La densidad de población se ha calculado tradicionalmente a partir del lugar de residencia de las personas, es decir, el lugar donde duermen y descansan, pero en las ciudades modernas, y especialmente en las grandes áreas metropolitanas este lugar cada vez nos dice menos de dónde pasan estas personas el resto del día (Bordreuil, 1995; Julien, 2000). La movilidad de las personas genera una multiplicidad de densidades, se puede hablar de una densidad asociada a la residencia, pero también a la actividad laboral, o a las actividades de ocio. Las personas se desplazan a lo largo del día o la semana por todo el espacio urbano o metropolitano generando densidades instantáneas y cambiantes, aspecto que se ha estudiado sobre todo desde el punto de vista de la congestión del tráfico (también dinámica) que generan todos estos desplazamientos.
Para cada tejido urbano se podrían calcular varios tipos de densidad. Sin salirnos de la cuantificación de personas (ya hemos visto que la edificación puede tener su propia densidad independiente incluso sin salirse de la misma función residencial), se pueden contabilizar el número de residentes, el número de empleados, o el número de visitantes de una determinada área. Son atributos independientes del área en cuestión y la forma como se combinen puede convertirse en un criterio de clasificación, por ejemplo, áreas con gran número de residentes pero pocos empleos, hasta áreas de gran concentración de empleos pero pocos residentes (Hernández et al., 1997), al tiempo que en otras áreas de la ciudad dedicadas al comercio o al ocio resulta más significativo el número de visitantes o usuarios de las instalaciones. En cualquier caso, resulta conflictivo intentar sumar todos estos elementos, de naturaleza diferente, bajo un mismo cálculo de densidad. Un centro de negocios puede presentar una baja densidad residencial que queda compensada por la gran afluencia de personas que acuden a trabajar o a hacer cualquier gestión en horario laboral. Sin embargo ambos atributos de densidad, son imprescindibles para entender el funcionamiento de dicho espacio: la alta concentración de personas en ciertos horarios, y su vaciamiento en otros, así como la distinta presión sobre la red de transporte que ocasionan estos flujos de personas con horarios tan semejantes.
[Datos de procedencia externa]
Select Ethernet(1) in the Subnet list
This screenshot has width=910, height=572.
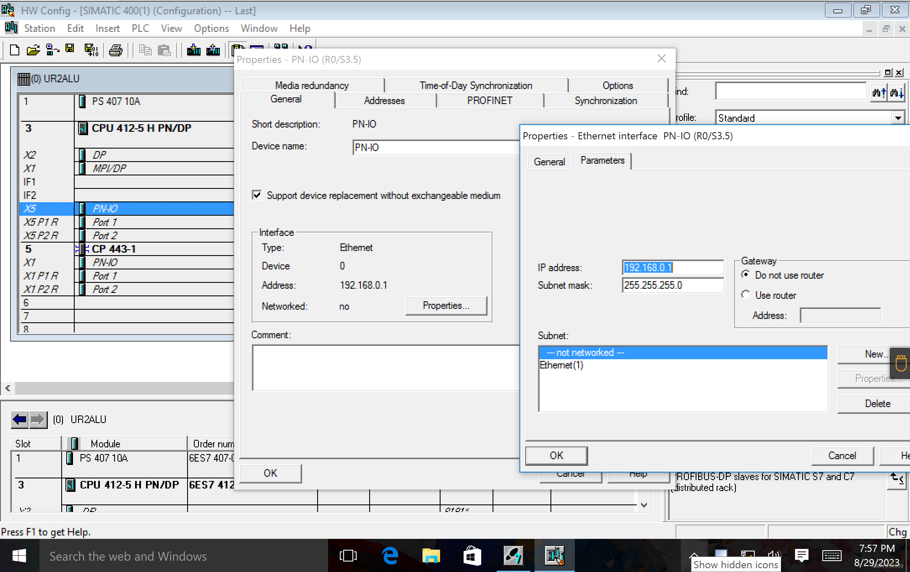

Del mismo modo empieza a perfilarse el otro gran problema de las ciudades contemporáneas, no tanto la densidad de las distintas áreas particulares como la densidad de los flujos que se generan entre ellas. El debate actual en torno al transporte y la movilidad se articula menos en torno a las densidades que en torno a su distribución e interrelación al interior de la ciudad o del área metropolitana.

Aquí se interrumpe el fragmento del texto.